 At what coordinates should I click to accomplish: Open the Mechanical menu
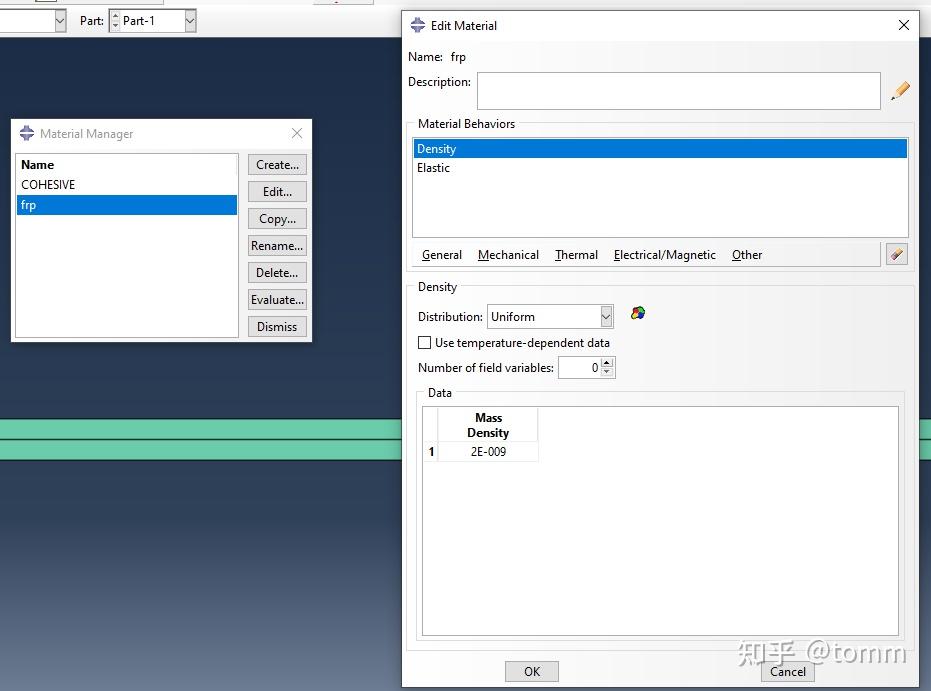tap(507, 254)
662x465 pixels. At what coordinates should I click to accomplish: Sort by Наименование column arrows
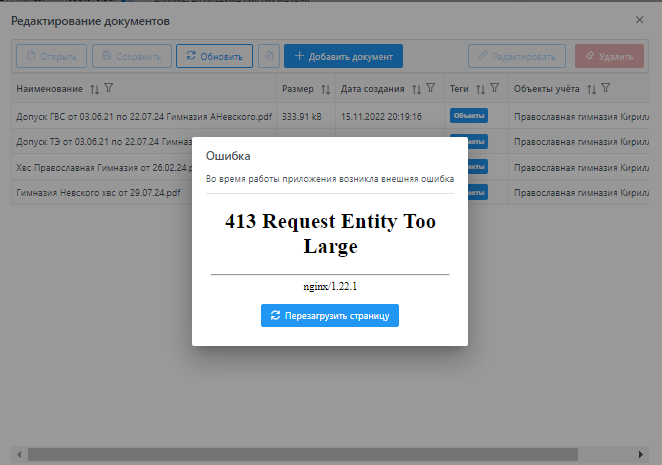(x=95, y=89)
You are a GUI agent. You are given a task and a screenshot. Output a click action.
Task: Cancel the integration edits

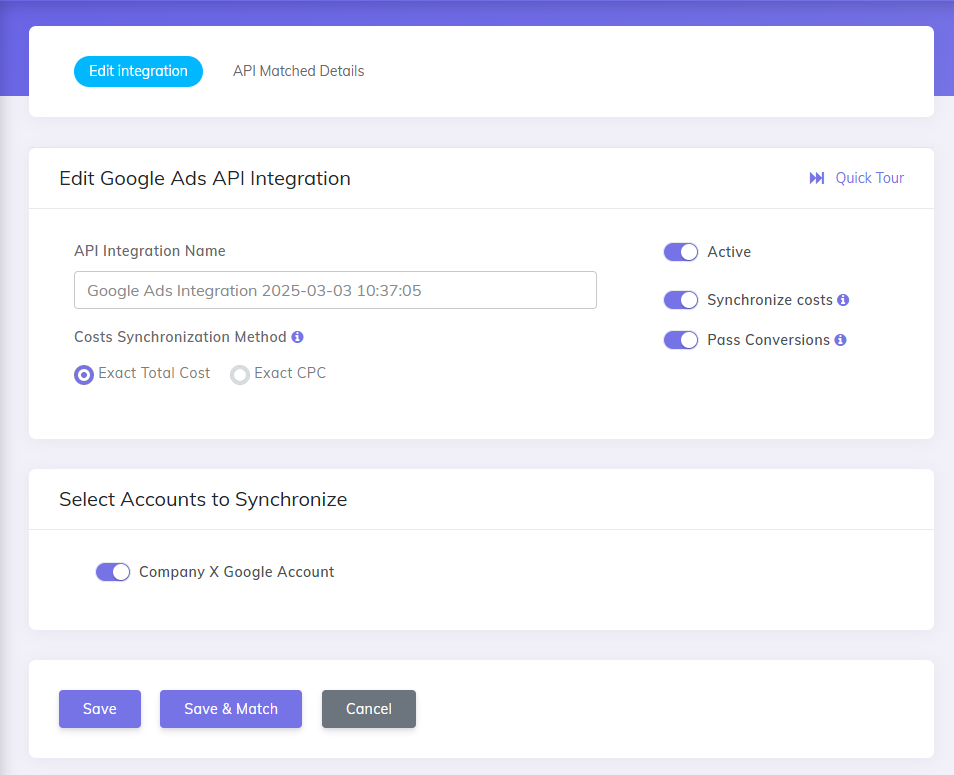click(369, 709)
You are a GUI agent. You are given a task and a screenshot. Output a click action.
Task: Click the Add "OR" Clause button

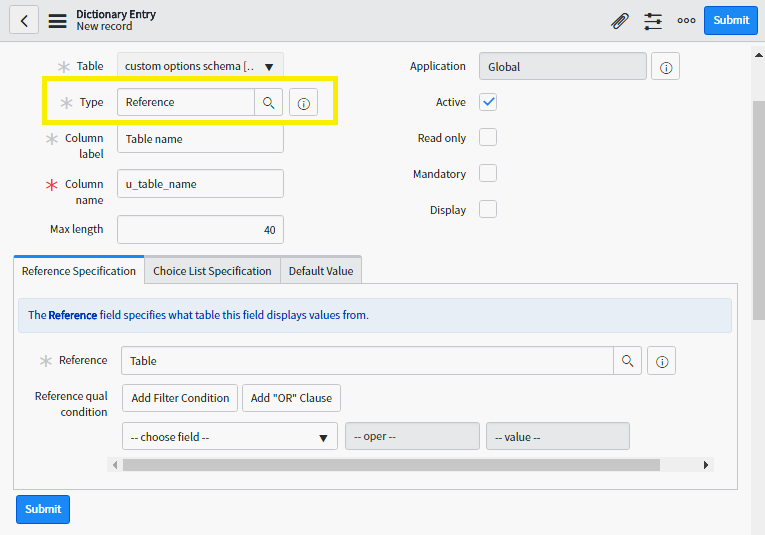[291, 398]
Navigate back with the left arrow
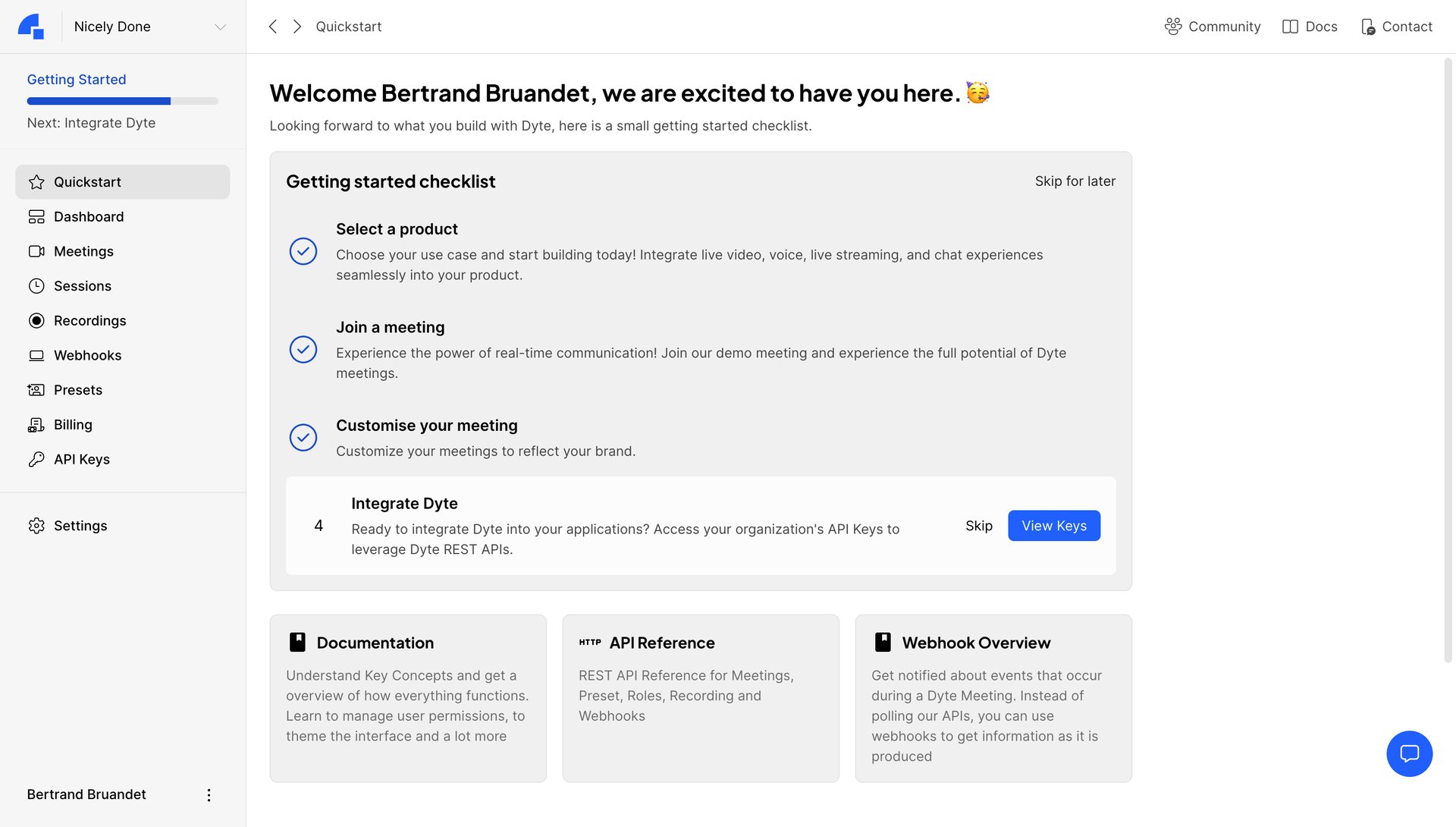 [273, 27]

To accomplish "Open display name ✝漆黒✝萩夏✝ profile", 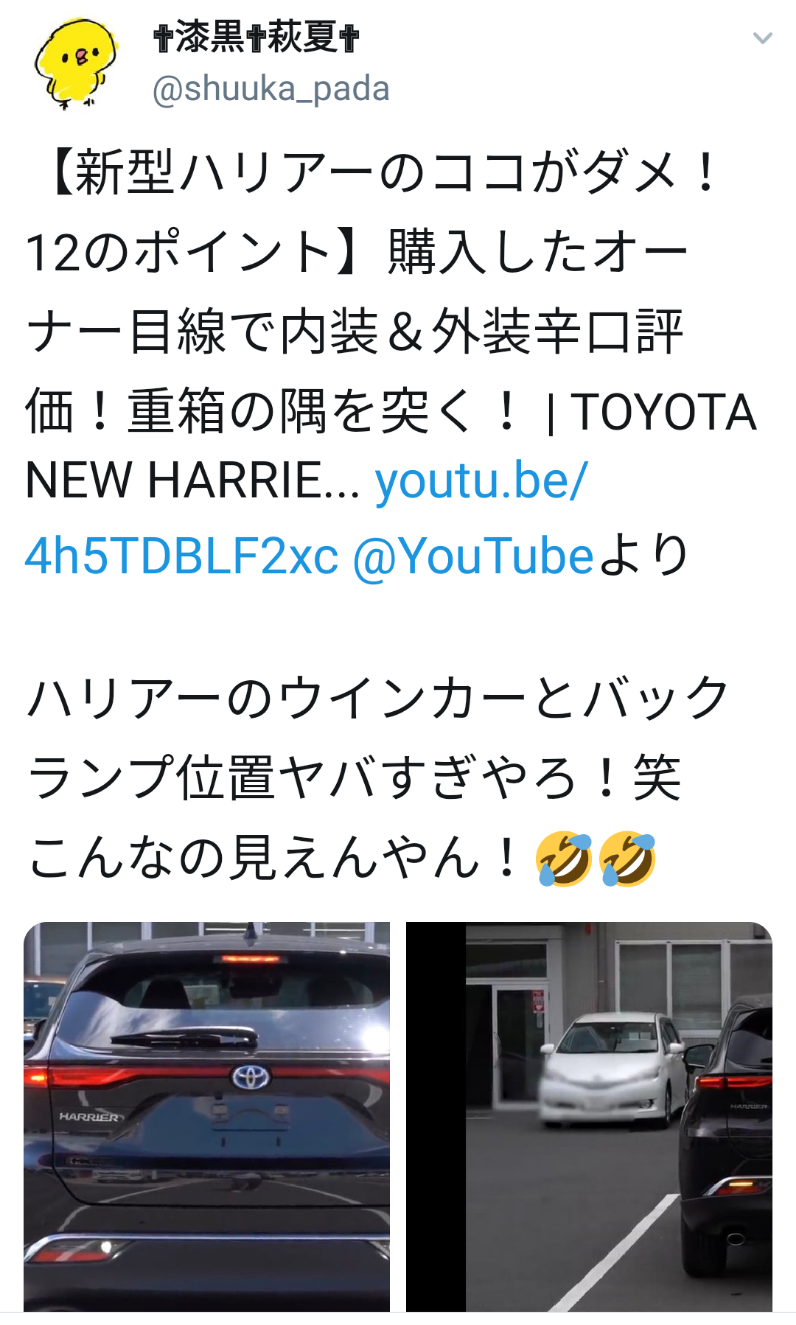I will 257,39.
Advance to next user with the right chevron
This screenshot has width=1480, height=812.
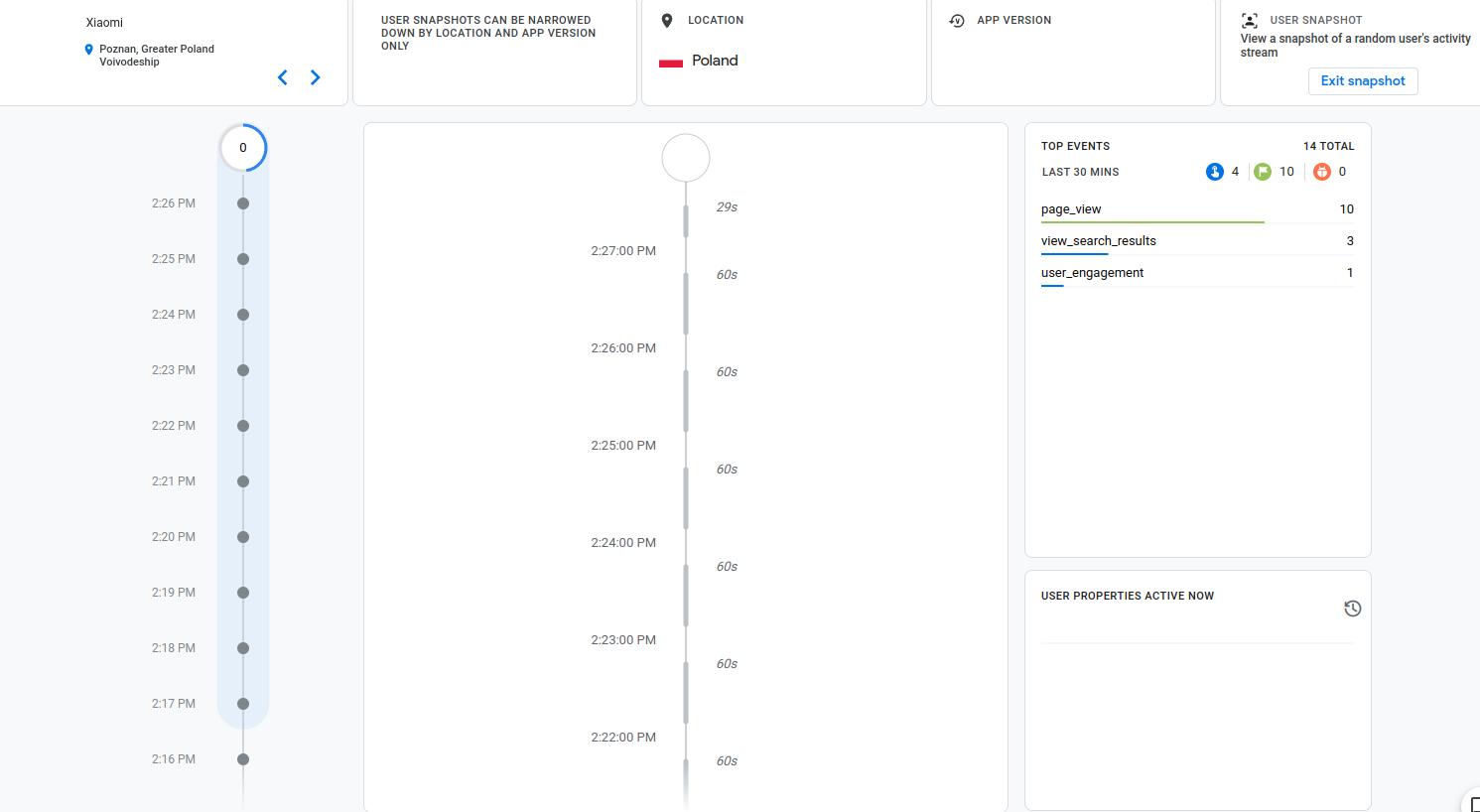316,76
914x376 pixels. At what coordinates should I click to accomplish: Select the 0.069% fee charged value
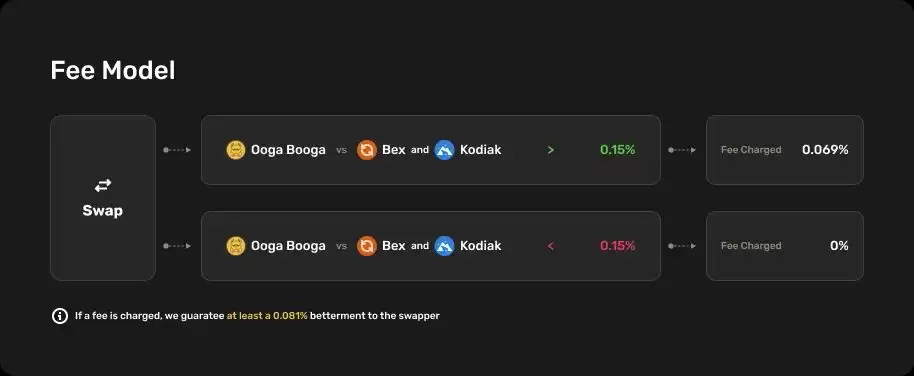(825, 150)
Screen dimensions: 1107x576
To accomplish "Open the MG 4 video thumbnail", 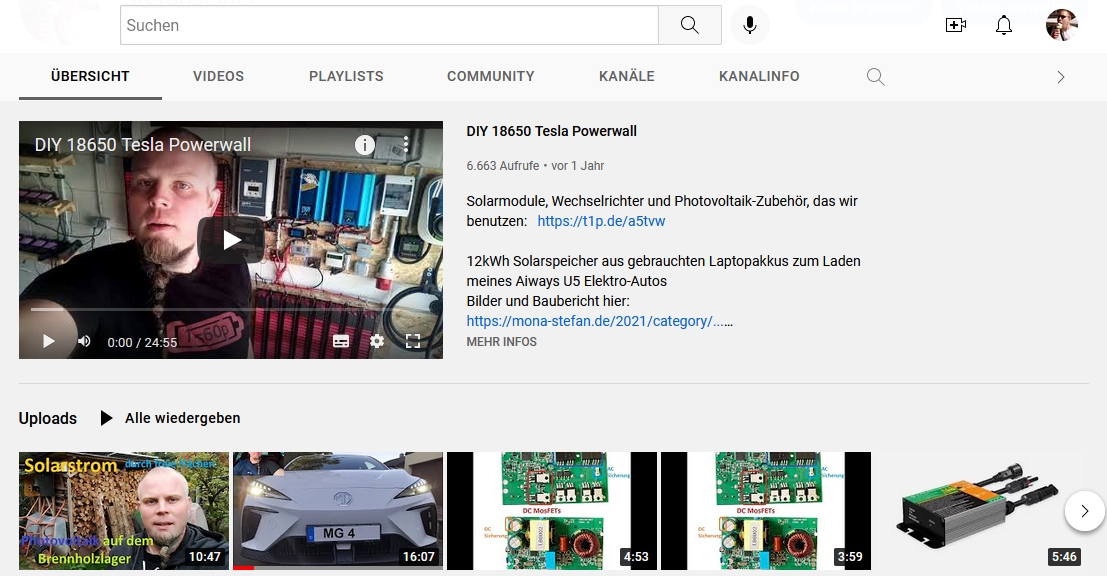I will tap(337, 511).
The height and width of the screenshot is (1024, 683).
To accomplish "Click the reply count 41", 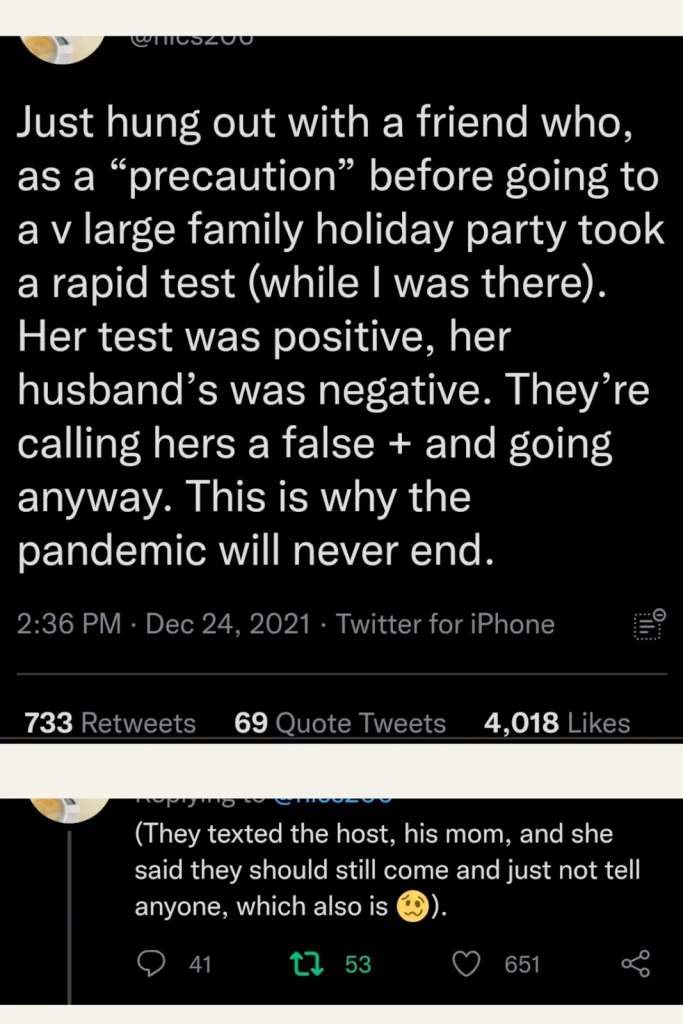I will tap(201, 963).
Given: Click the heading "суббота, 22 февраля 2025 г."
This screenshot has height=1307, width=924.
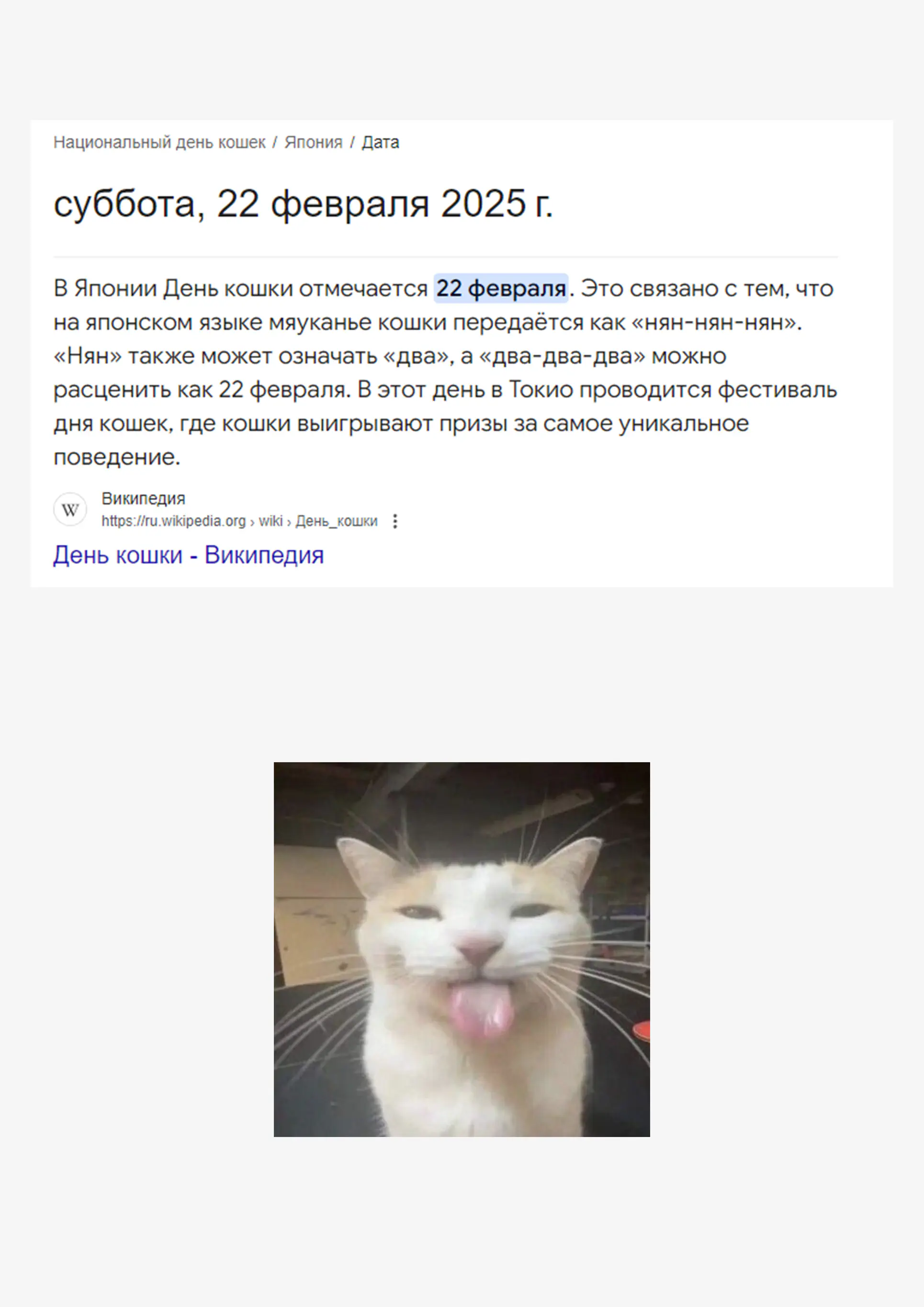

################

Transcribe the records word for word, from the start through the line with "(x=95, y=89)", and leave out the pictures.

 At what coordinates should I click to accomplish: Open the Mechanical menu
tap(507, 254)
662x465 pixels. At what coordinates should I click to accomplish: Sort by Наименование column arrows
(x=95, y=89)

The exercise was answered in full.